The localization of nicotinic‐cholinergic receptors in the inner plexiform layer (IPL) of goldfish retina was studied by electron microscopic analysis of the binding pattern of a conjugate of horseradish peroxidase and αbungarotoxin (HRP‐αBTx). Specific HRP reaction product (blockable by 1mm curare) was found at both synaptic and nonsynaptic sites. Synaptic binding sites for HRP‐αBTx, which accounted for only 16% of the total specific reaction product sites, always involved an amacrine process as the presynaptic element, whereas amacrine, ganglion, and bipolar cells could be postsynaptic elements at labeled synapses. Only 17.5% of the total number of amacrine synapses were labeled by HRP‐αBTx. Labeled synapses showed the same distribution in the IPL as unlabeled synapses: bimodal for amacrine‐to‐bipolar synapses with peak concentrations at the 20% and 80% layers and unimodal for amacrine‐to‐nonbipolar synapses with a peak concentration at the 60% layer. Nonsynaptic binding sites for HRP‐αBTx (84% of total) were seen on the dendrites of ganglion, amacrine, and bipolar cells. The distribution of the nonsynaptic sites in the IPL largely accounts for the trilaminar binding pattern of ¹²⁵I‐αBTx as observed in light microscopic autoradiographs.
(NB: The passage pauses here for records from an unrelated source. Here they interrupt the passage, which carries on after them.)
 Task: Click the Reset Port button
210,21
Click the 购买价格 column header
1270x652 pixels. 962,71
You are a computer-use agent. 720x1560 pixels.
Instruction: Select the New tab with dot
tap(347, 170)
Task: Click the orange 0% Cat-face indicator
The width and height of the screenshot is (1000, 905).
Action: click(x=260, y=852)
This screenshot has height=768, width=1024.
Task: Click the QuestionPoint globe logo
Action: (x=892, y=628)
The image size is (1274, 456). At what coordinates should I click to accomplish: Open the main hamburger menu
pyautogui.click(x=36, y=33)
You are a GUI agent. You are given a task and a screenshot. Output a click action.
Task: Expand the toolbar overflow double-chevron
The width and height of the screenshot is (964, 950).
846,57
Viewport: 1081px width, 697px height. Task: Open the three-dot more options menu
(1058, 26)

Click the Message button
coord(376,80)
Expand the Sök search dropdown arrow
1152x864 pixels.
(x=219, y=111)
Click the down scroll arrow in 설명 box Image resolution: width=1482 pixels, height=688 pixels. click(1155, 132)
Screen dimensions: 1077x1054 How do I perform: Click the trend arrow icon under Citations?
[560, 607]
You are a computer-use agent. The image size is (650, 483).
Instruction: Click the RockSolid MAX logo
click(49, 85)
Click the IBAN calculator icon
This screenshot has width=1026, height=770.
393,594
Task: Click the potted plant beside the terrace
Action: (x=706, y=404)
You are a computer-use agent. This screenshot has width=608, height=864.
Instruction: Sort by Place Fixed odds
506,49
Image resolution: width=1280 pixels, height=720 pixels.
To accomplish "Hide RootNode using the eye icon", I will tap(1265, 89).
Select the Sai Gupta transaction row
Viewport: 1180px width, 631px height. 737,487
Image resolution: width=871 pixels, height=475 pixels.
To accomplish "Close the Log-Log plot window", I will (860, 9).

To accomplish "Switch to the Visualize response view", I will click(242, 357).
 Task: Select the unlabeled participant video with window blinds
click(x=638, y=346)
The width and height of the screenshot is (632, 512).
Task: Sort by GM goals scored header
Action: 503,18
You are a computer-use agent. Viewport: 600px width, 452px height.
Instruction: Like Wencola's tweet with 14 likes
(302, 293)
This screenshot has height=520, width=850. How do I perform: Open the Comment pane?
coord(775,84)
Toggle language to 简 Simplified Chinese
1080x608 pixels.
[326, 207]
If, as appears likely, the distribution of synapses is the relevant variable in determining the sites of neuronal interaction for a given transmitter system, then this study further illustrates the importance of distinguishing synaptic from nonsynaptic binding when using receptorligand probes to localize sites of chemical synaptic transmission.